While Amazon may have helped jumpstart the NoSQL market, it is now one of dozens of vendors attempting to cash in on it. Nick Heudecker, a Gartner researcher, stresses that even though NoSQL has captured the attention of many developers, it is still a relatively young technology. He estimates revenues of NoSQL products to not even surpass half a billion dollars annually (that's not an official Gartner estimate). Heudecker says the majority of his enterprise client inquiries are still around SQL databases.
NoSQL competitors MongoDB, MarkLogic, Couchbase and Datastax have strong standings in the market as well and some seem to have greater traction among enterprise customers compared to DynamoDB, Huedecker says.
Living in the cloud
What's holding DynamoDB back in the enterprise market? For one, it has no on-premises version it can only be used in AWS's cloud. Some users just aren't comfortable using a cloud-based database, Heudecker says. DynamoDB competitors offer users the opportunity to run databases on their own premises behind their own firewall.

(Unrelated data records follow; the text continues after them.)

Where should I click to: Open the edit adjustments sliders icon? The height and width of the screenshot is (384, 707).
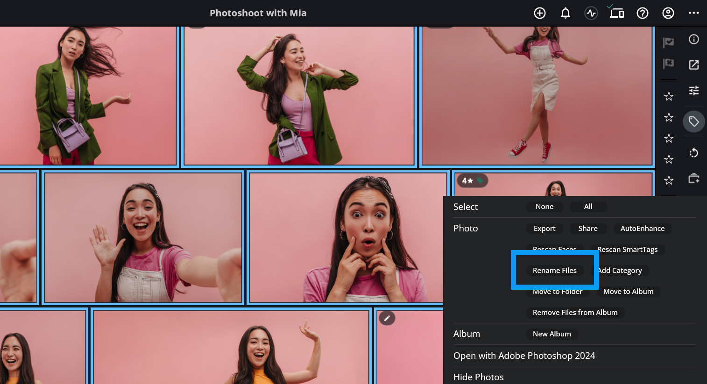point(694,91)
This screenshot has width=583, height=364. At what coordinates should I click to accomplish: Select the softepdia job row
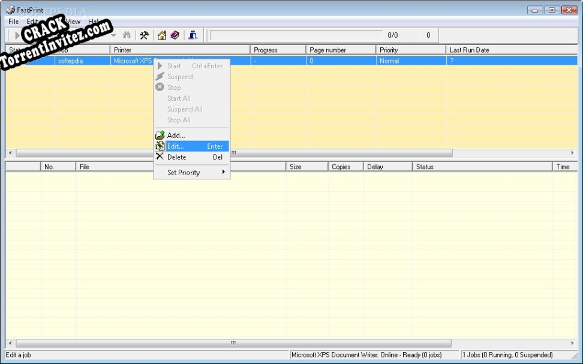(x=72, y=61)

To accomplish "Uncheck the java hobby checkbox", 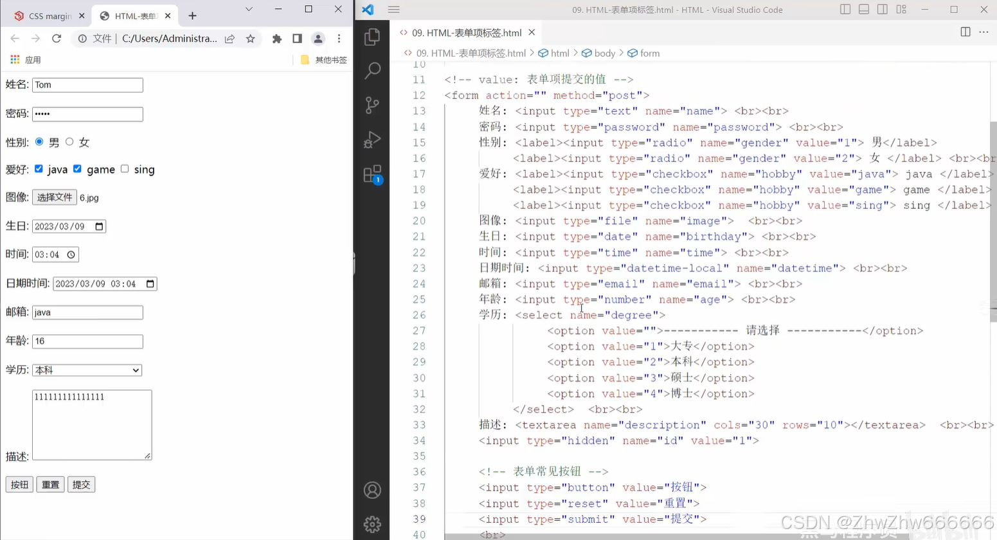I will tap(39, 169).
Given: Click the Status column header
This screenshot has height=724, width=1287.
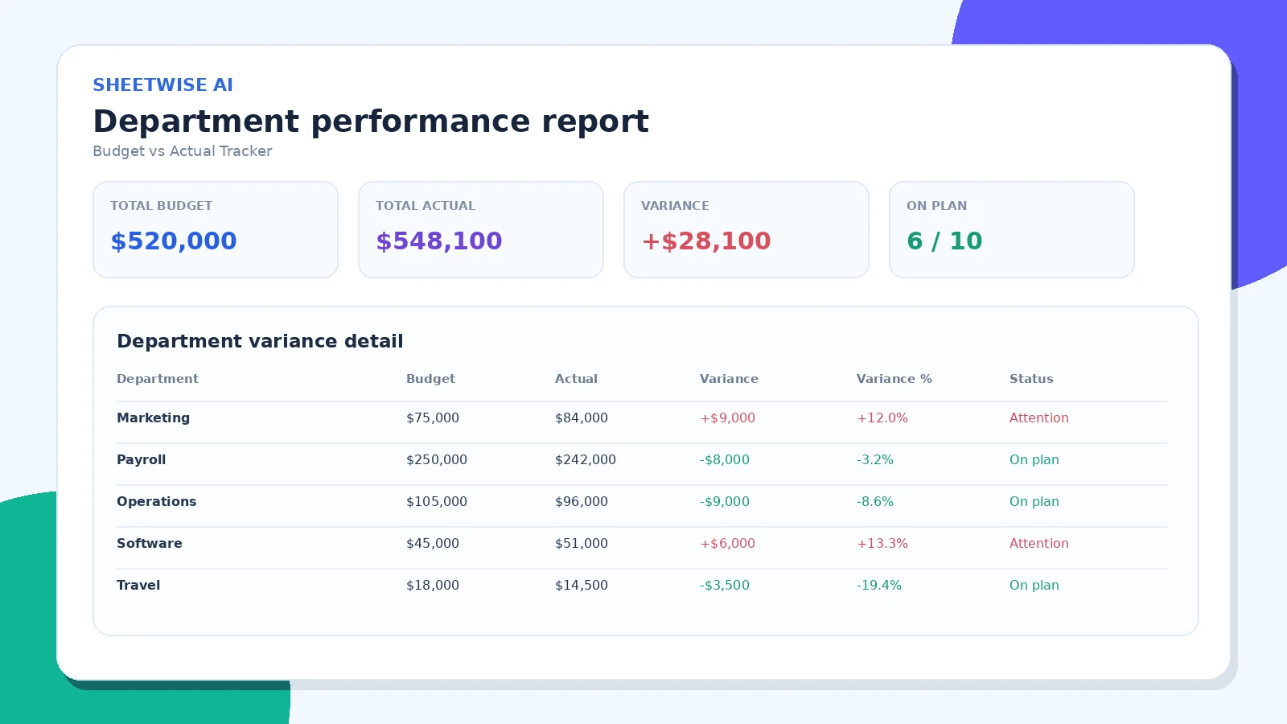Looking at the screenshot, I should (x=1031, y=379).
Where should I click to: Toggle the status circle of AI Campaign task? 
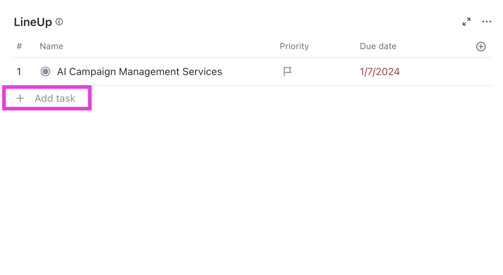click(45, 71)
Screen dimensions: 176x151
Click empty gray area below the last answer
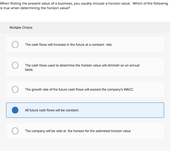coord(85,145)
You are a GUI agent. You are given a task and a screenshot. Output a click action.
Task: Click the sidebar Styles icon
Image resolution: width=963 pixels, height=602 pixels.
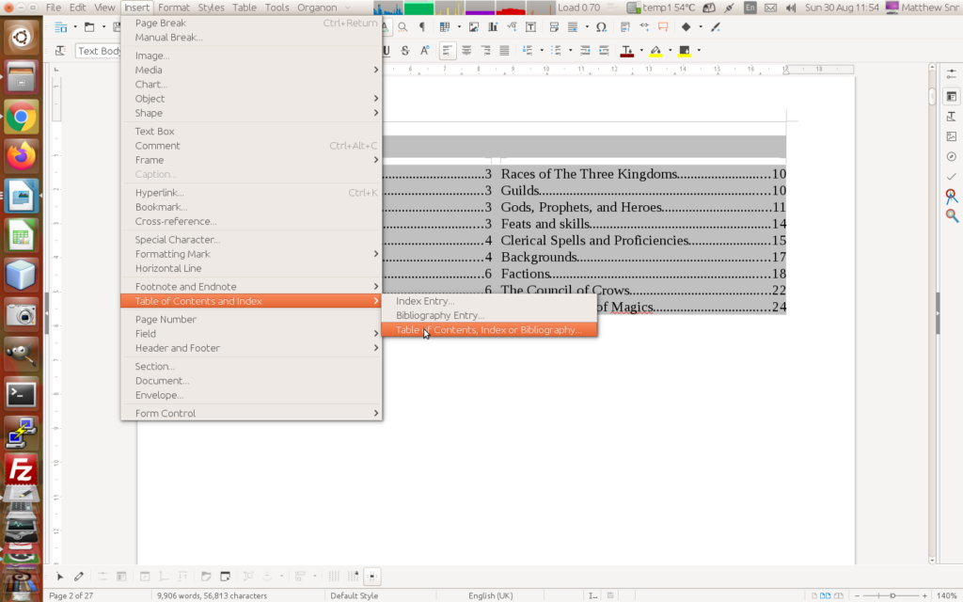coord(951,117)
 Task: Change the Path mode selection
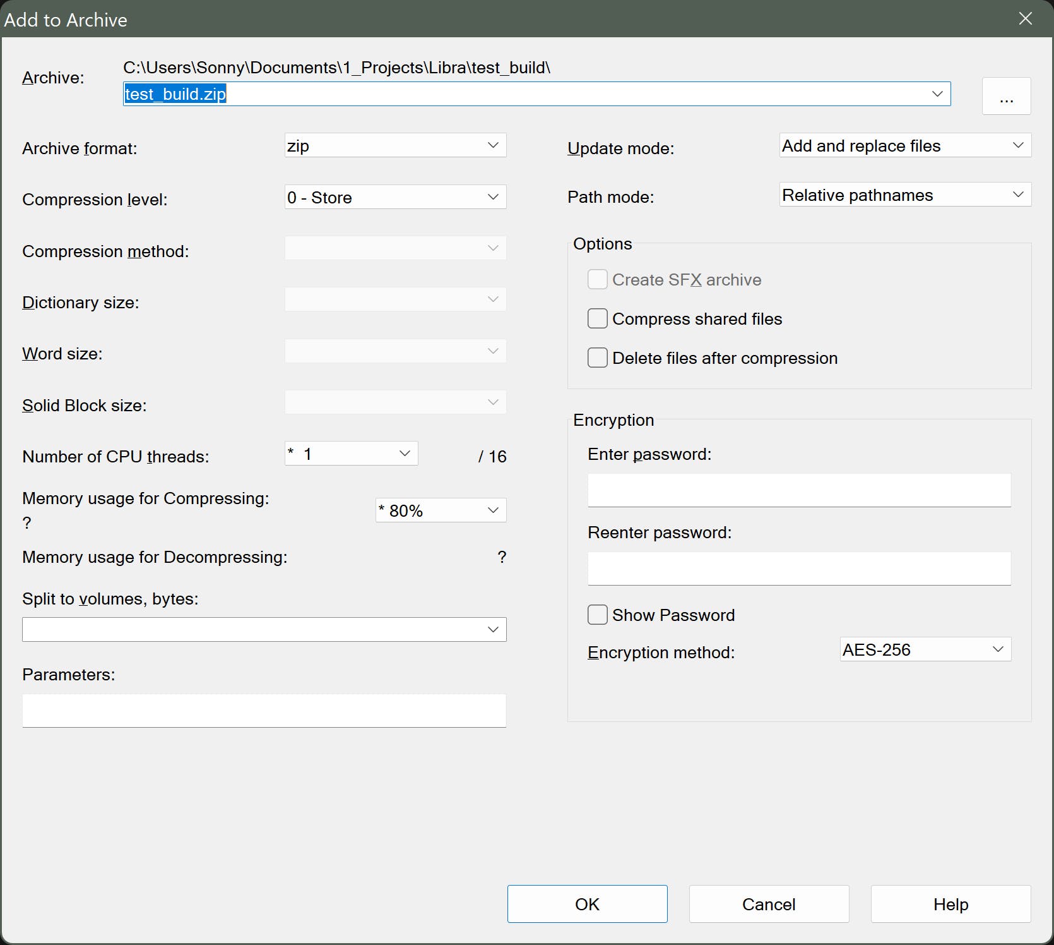click(x=904, y=195)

And many organizations still get great value out of SQL systems. Those RDBMs aren't going away they're still great for enterprise systems of record.
Perhaps the biggest criticism against DynamoDB that it only lives in the cloud is also one of its biggest selling points, AWS officials contend.
Shams, AWS's DynamoDB engineering head, says because the technology is hosted in the cloud, users don't have to worry about configuring or provisioning any hardware. They just use the service and scale it up or down based on demand, while paying only for storage and throughput, he says.
For security-sensitive customers, there are opportunities to encrypt data as DynamoDB stores it. Plus, DynamoDB is integrated with AWS - the market's leading IaaS platform (according to Gartner's Magic Quadrant report), which supports a variety of tools, including other relational databases such as Aurora and RDS.
Adroll rolls with AWS DynamoDB
Marketing platform provider Adroll, which serves more than 20,000 customers in 150 countries, is among those organizations comfortable using the cloud-based DynamoDB. Basically, if an ecommerce site visitor browses a product page but does not buy the item, AdRoll bids on ad space on another site the user visits to show the product they were previously considering. It's an effective method for getting people to buy products they were considering.
It's really complicated for AdRoll to figure out which ads to serve to which users though. Even more complicated is that AdRoll needs to decide in about the time it takes for a webpage to load whether it will bid on an ad spot and which ad to place. That's the job of CTO Valentino Volonghi --he has about 100 milliseconds to play with. Most of that time is gobbled up by network latency, so needless to say AdRoll requires a reliably fast platform. It also needs huge scale: AdRoll considers more than 60 billion ad impressions every day.
AdRoll uses DynamoDB and Amazon's Simple Storage Service (S3) to sock away data about customers and help its algorithm decide which ads to buy for customers. In 2013, AdRoll had 125 billion items in DynamoDB; it's now up to half a trillion. It makes 1 million requests to the system each second, and the data is returned in less than 5 milliseconds -- every time. AdRoll has another 17 million files uploaded into Amazon S3, taking up more than 1.5 petabytes of space.
AdRoll didn't have to build a global network of data centers to power its product, thanks in large part to using DynamoDB.
"We haven't spent a single engineer to operate this system," Volonghi says. "It's actually technically fun to operate a database at this massive scale."
Not every company is going to have the needs of Amazon.com's ecommerce site or AdRoll's real-time bidding platform. But many are struggling to achieve greater scale without major capital investments. The cloud makes that possible, and DynamoDB is a prime example.